* **ASSIGNMENT**
Give back, unchanged, each line from the one containing "Click the 'preview' command entry" through the last line of the entries below.

* **DATASET RECORDS**
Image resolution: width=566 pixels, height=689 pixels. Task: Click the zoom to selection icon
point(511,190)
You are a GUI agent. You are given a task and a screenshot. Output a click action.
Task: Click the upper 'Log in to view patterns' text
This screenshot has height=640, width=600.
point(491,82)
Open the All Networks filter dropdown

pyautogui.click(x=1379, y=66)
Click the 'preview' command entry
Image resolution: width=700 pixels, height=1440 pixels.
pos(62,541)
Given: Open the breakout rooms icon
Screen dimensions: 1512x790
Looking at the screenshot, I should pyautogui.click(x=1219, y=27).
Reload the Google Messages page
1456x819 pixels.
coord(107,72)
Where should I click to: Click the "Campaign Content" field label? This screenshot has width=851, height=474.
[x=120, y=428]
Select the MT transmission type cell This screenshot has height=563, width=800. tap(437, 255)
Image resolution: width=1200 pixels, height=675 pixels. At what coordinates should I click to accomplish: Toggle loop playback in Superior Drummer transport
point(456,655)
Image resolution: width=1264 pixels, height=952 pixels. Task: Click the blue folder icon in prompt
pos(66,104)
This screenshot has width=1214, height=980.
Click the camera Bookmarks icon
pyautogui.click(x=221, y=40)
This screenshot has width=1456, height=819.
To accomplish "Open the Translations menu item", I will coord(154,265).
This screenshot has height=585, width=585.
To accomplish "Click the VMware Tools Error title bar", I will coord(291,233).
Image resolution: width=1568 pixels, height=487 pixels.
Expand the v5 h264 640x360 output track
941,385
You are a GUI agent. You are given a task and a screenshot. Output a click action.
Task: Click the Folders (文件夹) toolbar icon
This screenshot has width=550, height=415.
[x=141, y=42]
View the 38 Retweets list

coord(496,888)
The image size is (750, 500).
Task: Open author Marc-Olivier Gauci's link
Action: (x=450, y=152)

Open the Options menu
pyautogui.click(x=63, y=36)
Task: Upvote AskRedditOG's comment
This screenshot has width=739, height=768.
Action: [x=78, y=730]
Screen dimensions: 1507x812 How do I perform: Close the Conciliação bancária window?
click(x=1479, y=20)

* **SOLVED PROBLEM**
Click the 'preview' command entry
Image resolution: width=700 pixels, height=1440 pixels.
pos(62,541)
Given: Open the breakout rooms icon
Screen dimensions: 1512x790
Looking at the screenshot, I should pyautogui.click(x=1219, y=27).
Reload the Google Messages page
1456x819 pixels.
coord(107,72)
Where should I click to: Click the "Campaign Content" field label? This screenshot has width=851, height=474.
[x=120, y=428]
Select the MT transmission type cell This screenshot has height=563, width=800. tap(437, 255)
Image resolution: width=1200 pixels, height=675 pixels. At what coordinates should I click to accomplish: Toggle loop playback in Superior Drummer transport
point(456,655)
Image resolution: width=1264 pixels, height=952 pixels. Task: Click the blue folder icon in prompt
pos(66,104)
This screenshot has width=1214, height=980.
Click the camera Bookmarks icon
pyautogui.click(x=221, y=40)
This screenshot has width=1456, height=819.
To accomplish "Open the Translations menu item", I will coord(154,265).
This screenshot has height=585, width=585.
To accomplish "Click the VMware Tools Error title bar", I will coord(291,233).
Image resolution: width=1568 pixels, height=487 pixels.
Expand the v5 h264 640x360 output track
941,385
You are a GUI agent. You are given a task and a screenshot. Output a click action.
Task: Click the Folders (文件夹) toolbar icon
This screenshot has width=550, height=415.
[x=141, y=42]
View the 38 Retweets list

coord(496,888)
The image size is (750, 500).
Task: Open author Marc-Olivier Gauci's link
Action: (x=450, y=152)

Open the Options menu
pyautogui.click(x=63, y=36)
Task: Upvote AskRedditOG's comment
This screenshot has width=739, height=768.
Action: [x=78, y=730]
Screen dimensions: 1507x812 How do I perform: Close the Conciliação bancária window?
click(x=1479, y=20)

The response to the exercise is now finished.